While loading the LSI vectors containing 4411273 documents and 500 terms in Matrix Market format , gensim complained the OverflowError.
In [14]: gensim.__version__
Out[14]: '3.4.0'
In [6]: corpus = MmCorpus(datapath('lsi_vectors.mm.gz'))
---------------------------------------------------------------------------
OverflowError Traceback (most recent call last)
<ipython-input-6-9e22aec68b3c> in <module>()
----> 1 corpus = MmCorpus(datapath('lsi_vectors.mm.gz'))
/Users/aukauk/anaconda3.6/anaconda3/envs/py27/lib/python2.7/site-packages/gensim/corpora/mmcorpus.pyc in __init__(self, fname)
62 # avoid calling super(), too confusing
63 IndexedCorpus.__init__(self, fname)
---> 64 matutils.MmReader.__init__(self, fname)
65
66 def __iter__(self):
/Users/aukauk/anaconda3.6/anaconda3/envs/py27/lib/python2.7/site-packages/gensim/corpora/_mmreader.pyx in gensim.corpora._mmreader.MmReader.__init__()
58 logger.info("initializing cython corpus reader from %s", input)
59 self.input, self.transposed = input, transposed
---> 60 with utils.open_file(self.input) as lines:
61 try:
62 header = utils.to_unicode(next(lines)).strip()
/Users/aukauk/anaconda3.6/anaconda3/envs/py27/lib/python2.7/site-packages/gensim/corpora/_mmreader.pyx in gensim.corpora._mmreader.MmReader.__init__()
73 line = utils.to_unicode(line)
74 if not line.startswith('%'):
---> 75 self.num_docs, self.num_terms, self.num_nnz = (int(x) for x in line.split())
76 if not self.transposed:
77 self.num_docs, self.num_terms = self.num_terms, self.num_docs
OverflowError: value too large to convert to int
cat lsi_vectors.mm |wc -l
2213498865
head lsi_vectors.mm
%%MatrixMarket matrix coordinate real general
4427006 500 2213498863
1 1 0.3913027376444812
1 2 -0.07658791716226626
1 3 -0.020870794080588395
1 4 0.2145833024464887
1 5 0.16483779845897858
1 6 -0.05127146459864627
1 7 0.007765814982918945
1 8 -0.01817635794795088
Hello @KartikTaskhuman, you are right, 2213498865 definitely too long for signed int (and should be fine for unsigned), thanks for the report!

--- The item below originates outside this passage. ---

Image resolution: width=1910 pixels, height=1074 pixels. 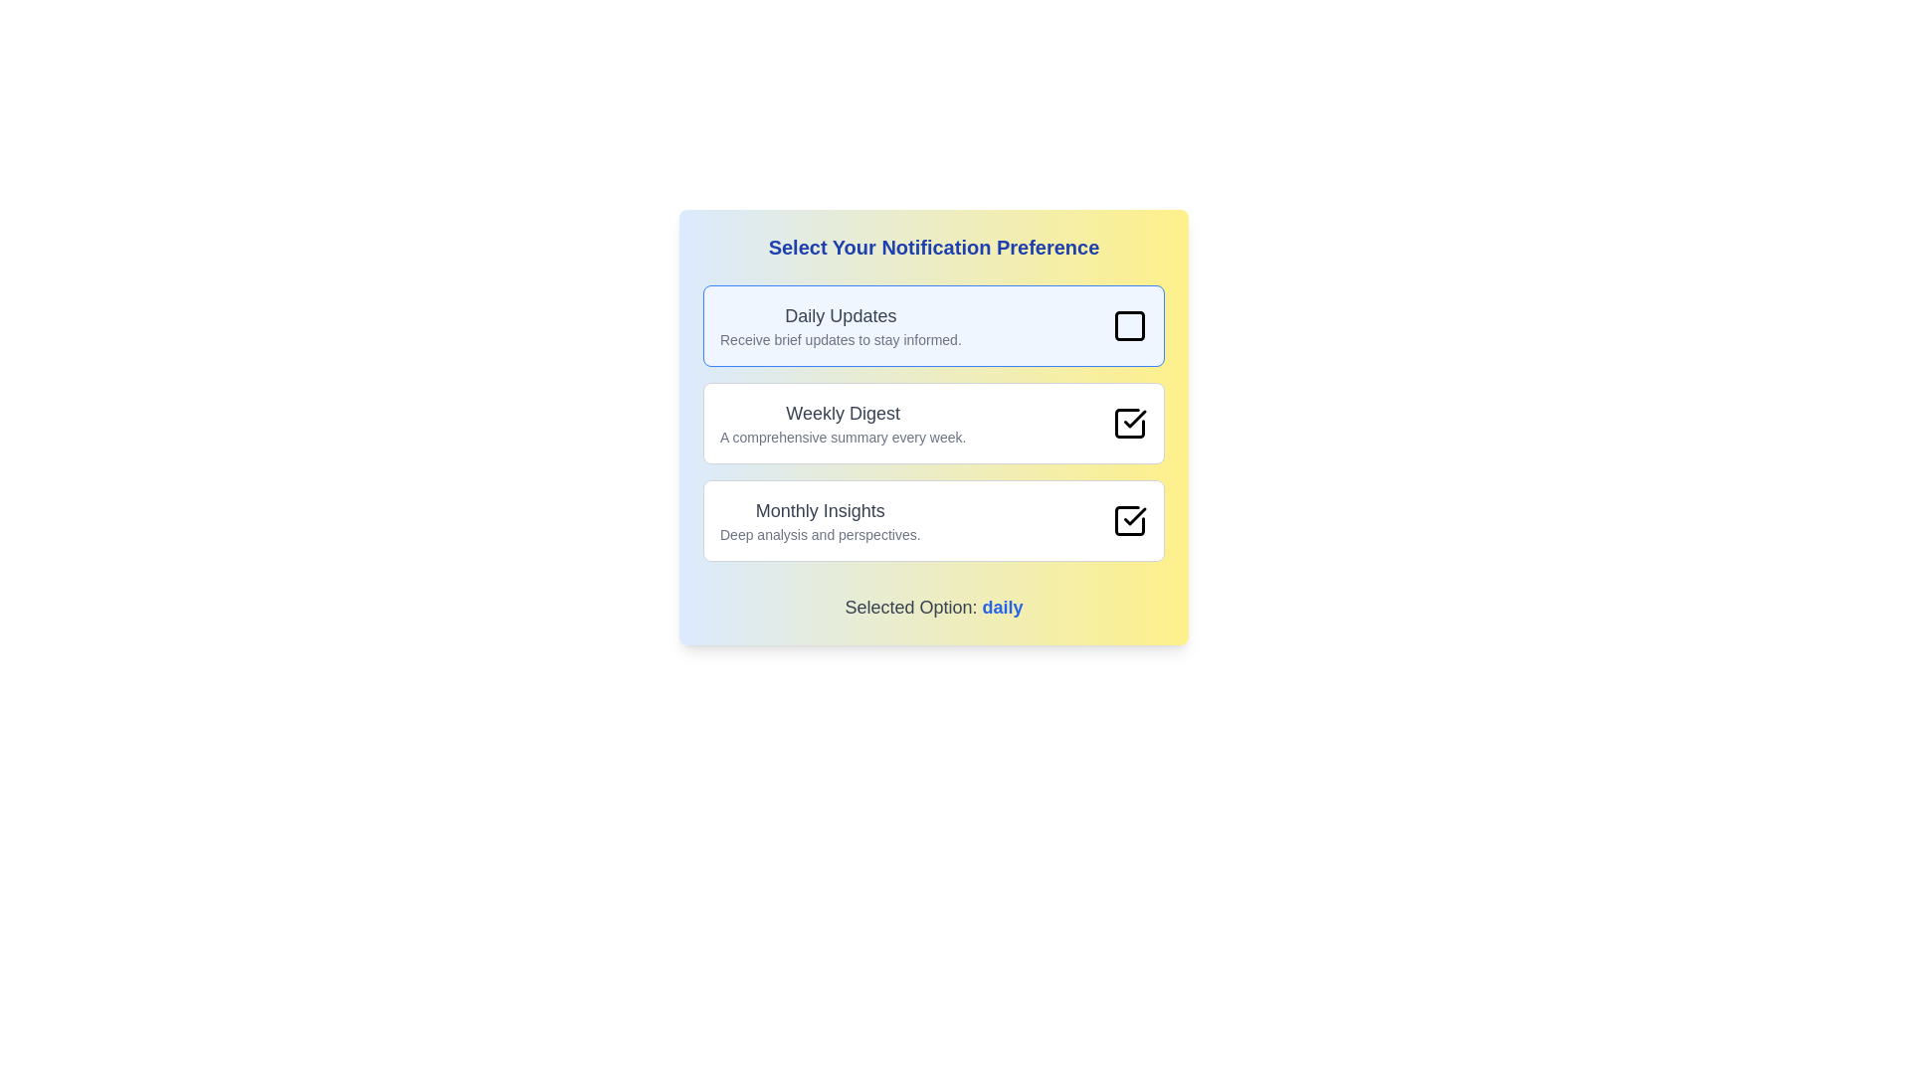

@arlenk can you have a look, please?
sorry, made the silly mistake of using ints for all the numeric types.
PR version uses long longs for everything. Presumably this is large enough (typically a 64 bit value).

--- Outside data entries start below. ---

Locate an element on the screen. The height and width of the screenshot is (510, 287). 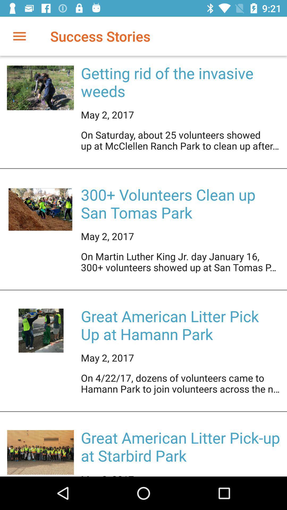
options menu is located at coordinates (19, 36).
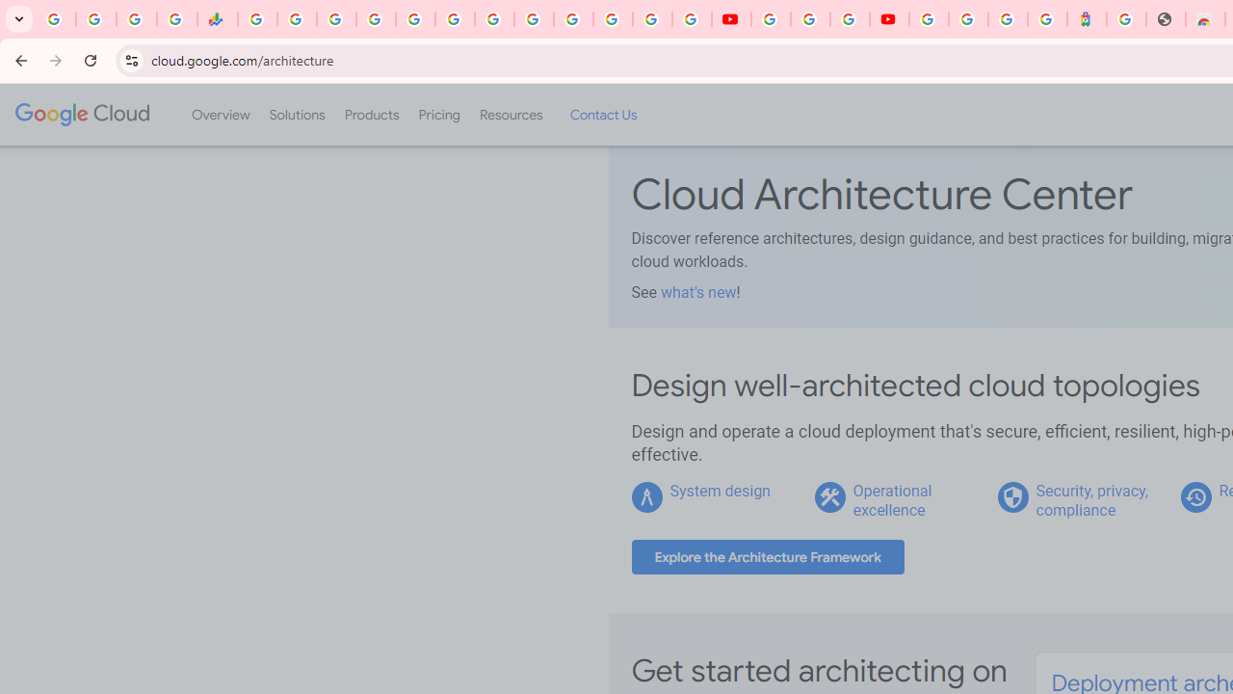 The width and height of the screenshot is (1233, 694). What do you see at coordinates (719, 489) in the screenshot?
I see `'System design'` at bounding box center [719, 489].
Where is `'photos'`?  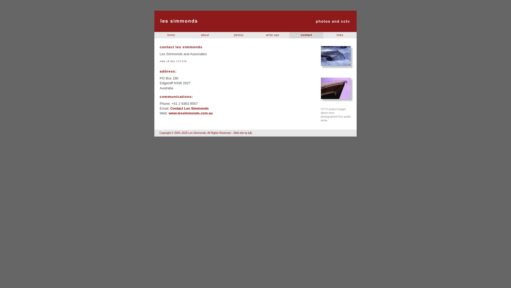 'photos' is located at coordinates (239, 35).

I didn't use unsigned values because "previd" is set up -1 prior to the loop body and there are comparisons between previd and docid, so I didn't want to open the possibility for any signed vs. unsigned comparison bugs.
Most helpful comment
sorry, made the silly mistake of using ints for all the numeric types.
PR version uses long longs for everything. Presumably this is large enough (typically a 64 bit value).
I didn't use unsigned values because "previd" is set up -1 prior to the loop body and there are comparisons between previd and docid, so I didn't want to open the possibility for any signed vs. unsigned comparison bugs.